> **Available records**:
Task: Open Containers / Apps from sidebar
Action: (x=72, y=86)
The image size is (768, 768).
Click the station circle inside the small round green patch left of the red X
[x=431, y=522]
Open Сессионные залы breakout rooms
...
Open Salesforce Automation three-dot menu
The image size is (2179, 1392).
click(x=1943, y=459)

> **Problem to solve**: Can you put the data into a Markdown table with the columns Row and Line, starting with the line containing "The image size is (768, 768)." and going on through the line containing "Open Сессионные залы breakout rooms"? Number each row and leave out any blank lines.

> **Response to this task**:
| Row | Line |
|---|---|
| 1 | The image size is (768, 768). |
| 2 | Click the station circle inside the small round green patch left of the red X |
| 3 | [x=431, y=522] |
| 4 | Open Сессионные залы breakout rooms |